Large magnetic anisotropy in $Fe_xTaS_2$ single crystals

TL;DR

This study reports large magnetic anisotropy in Fe_xTaS_2 single crystals, driven by strong spin-orbital coupling, with potential applications in spintronics due to magnetic moment pinning.

Contribution

It reveals the origin of large magnetic anisotropy in Fe_xTaS_2 through experimental measurements and first-principles calculations, highlighting its potential for spintronic devices.

Findings

Large resistivity anisotropy observed

Magnetic moments strongly pinned along c-axis

High coercive field of 6 T at 5 K

Abstract

In intercalated transition metal dichalcogenide $Fe_xTaS_2$ (0.2 $\leq$ x $\leq$ 0.4) single crystals, large magnetic anisotropy is observed.

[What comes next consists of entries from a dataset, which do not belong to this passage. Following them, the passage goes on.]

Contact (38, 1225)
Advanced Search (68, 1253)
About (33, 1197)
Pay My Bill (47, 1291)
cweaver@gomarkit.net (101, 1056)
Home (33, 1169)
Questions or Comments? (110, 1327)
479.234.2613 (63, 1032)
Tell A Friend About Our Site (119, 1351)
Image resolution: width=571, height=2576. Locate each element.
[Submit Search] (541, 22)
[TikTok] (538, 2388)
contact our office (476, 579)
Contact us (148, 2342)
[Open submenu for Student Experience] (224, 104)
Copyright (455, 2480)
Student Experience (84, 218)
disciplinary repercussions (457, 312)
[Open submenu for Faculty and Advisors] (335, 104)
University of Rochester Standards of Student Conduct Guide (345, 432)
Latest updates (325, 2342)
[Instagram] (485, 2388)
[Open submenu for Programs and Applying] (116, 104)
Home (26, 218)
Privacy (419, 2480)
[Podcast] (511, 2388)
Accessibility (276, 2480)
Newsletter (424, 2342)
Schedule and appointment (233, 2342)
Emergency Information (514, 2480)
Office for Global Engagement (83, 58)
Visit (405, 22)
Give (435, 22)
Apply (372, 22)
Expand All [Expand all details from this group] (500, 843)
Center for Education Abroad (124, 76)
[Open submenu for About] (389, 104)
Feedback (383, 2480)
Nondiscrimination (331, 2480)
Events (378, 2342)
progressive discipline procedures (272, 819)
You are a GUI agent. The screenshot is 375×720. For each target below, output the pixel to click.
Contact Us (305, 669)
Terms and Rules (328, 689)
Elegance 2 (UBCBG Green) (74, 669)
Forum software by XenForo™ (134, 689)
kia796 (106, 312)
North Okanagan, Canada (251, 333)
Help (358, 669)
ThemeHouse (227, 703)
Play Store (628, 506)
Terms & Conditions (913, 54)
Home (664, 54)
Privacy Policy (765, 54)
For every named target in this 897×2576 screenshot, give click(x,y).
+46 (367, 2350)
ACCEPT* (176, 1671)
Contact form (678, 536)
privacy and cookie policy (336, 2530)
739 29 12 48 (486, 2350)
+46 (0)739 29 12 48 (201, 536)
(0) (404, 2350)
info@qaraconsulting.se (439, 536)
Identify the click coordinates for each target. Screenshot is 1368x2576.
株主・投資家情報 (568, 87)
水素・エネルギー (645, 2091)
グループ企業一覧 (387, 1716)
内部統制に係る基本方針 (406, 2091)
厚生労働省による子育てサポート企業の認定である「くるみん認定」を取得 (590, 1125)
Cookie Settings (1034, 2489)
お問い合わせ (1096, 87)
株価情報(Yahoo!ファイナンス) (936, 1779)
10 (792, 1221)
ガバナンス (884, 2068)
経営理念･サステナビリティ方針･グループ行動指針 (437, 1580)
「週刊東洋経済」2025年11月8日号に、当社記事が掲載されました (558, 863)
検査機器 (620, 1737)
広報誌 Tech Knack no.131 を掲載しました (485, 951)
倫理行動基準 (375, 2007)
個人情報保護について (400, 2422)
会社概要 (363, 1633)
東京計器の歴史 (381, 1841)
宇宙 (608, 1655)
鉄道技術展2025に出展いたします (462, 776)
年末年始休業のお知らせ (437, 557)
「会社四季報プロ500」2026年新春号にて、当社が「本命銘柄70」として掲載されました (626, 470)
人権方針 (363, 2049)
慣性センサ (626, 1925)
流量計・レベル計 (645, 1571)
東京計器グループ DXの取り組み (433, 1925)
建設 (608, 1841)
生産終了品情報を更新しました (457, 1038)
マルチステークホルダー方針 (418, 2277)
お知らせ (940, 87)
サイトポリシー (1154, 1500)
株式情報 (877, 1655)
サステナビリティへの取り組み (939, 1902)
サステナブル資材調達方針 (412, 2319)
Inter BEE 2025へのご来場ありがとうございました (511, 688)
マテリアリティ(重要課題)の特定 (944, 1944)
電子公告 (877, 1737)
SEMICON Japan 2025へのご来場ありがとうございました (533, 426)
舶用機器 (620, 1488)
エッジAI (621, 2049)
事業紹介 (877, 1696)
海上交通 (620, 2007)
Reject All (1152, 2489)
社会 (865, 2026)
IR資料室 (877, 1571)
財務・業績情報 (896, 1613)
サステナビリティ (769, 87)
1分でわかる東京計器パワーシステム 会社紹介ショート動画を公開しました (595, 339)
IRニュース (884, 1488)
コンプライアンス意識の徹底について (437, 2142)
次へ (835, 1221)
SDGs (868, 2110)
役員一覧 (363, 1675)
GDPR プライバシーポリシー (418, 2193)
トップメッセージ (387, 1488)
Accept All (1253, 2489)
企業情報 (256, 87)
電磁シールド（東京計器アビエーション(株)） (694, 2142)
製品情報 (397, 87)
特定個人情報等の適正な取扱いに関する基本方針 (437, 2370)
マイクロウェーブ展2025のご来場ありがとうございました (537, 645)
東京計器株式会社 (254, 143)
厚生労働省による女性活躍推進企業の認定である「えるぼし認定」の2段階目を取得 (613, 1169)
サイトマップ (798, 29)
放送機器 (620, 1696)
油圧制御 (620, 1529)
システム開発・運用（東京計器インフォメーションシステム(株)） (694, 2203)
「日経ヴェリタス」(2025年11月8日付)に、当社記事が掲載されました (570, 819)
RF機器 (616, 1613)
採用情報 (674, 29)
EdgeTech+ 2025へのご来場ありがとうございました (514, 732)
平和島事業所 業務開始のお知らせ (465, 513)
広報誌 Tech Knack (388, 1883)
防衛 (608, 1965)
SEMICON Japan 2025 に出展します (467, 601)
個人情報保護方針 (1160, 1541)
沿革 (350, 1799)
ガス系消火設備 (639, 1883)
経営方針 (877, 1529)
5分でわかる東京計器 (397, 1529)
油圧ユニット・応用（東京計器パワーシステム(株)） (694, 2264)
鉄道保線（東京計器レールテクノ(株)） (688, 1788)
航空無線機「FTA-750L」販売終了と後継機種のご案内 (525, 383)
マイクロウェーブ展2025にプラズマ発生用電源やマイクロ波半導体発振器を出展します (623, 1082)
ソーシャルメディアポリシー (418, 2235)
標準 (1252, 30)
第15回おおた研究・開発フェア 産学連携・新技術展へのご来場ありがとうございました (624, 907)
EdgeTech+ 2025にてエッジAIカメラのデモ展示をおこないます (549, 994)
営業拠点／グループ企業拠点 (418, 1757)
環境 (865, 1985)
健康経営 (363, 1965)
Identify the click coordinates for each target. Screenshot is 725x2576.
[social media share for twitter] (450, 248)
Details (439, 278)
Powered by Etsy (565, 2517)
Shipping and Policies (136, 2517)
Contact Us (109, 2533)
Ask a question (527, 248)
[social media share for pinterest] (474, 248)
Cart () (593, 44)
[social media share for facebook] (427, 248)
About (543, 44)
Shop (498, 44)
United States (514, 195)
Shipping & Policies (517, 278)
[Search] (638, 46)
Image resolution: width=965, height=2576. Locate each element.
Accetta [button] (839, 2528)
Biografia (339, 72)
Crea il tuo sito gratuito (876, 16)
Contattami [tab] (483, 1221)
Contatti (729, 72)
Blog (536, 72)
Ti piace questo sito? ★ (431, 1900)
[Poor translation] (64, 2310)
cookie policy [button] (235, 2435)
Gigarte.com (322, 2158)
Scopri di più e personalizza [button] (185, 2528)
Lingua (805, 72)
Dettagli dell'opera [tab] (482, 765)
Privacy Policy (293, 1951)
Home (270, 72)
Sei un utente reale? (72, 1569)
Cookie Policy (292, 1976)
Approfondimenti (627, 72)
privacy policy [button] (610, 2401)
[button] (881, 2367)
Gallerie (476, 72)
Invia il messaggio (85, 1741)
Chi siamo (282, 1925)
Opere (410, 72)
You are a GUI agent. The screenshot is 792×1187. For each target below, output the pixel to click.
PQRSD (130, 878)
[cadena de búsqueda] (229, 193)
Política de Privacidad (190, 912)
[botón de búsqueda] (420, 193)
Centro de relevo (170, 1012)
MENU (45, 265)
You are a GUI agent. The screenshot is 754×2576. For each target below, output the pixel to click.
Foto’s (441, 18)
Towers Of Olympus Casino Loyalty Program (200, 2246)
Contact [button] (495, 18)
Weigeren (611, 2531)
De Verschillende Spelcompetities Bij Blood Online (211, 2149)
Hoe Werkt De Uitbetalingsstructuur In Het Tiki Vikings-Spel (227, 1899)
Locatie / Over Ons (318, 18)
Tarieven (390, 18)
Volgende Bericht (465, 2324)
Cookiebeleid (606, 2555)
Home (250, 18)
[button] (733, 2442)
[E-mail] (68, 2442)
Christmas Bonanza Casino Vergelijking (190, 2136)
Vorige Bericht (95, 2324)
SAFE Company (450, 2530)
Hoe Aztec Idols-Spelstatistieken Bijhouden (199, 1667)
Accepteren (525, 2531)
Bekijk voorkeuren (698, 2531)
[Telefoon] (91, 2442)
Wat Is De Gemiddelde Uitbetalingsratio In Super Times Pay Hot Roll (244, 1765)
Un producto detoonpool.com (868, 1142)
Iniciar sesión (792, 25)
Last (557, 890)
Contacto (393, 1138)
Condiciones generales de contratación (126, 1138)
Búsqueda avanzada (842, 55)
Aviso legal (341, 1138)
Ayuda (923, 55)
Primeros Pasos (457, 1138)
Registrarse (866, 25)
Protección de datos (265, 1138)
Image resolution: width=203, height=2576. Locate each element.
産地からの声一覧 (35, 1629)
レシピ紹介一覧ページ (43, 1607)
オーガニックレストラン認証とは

Transport property measurements indicate that heavy Fe-doping leads to a large anisotropy of resistivity ($\rho$$_{c}$/$\rho$$_{ab}$). A sharp M-H hysteresis curve is observed with magnetic field along c-axis, while a linear magnetization appears with magnetic field applied in the ab-plane. The angular dependent magnetic susceptibility from in-plane to out-of-plane indicates that magnetic moments are strongly pinned along the c-axis in an unconventional manner and the coercive field reaches as large as 6 T at T = 5 K. First-principles calculation clearly suggests that the strong spin-orbital coupling give rise to such a large anisotropy of magnetism. The strong pinning effect of magnetic moments along c-axis makes this material a very promising candidate for the development of spin-aligner in spintronics devices.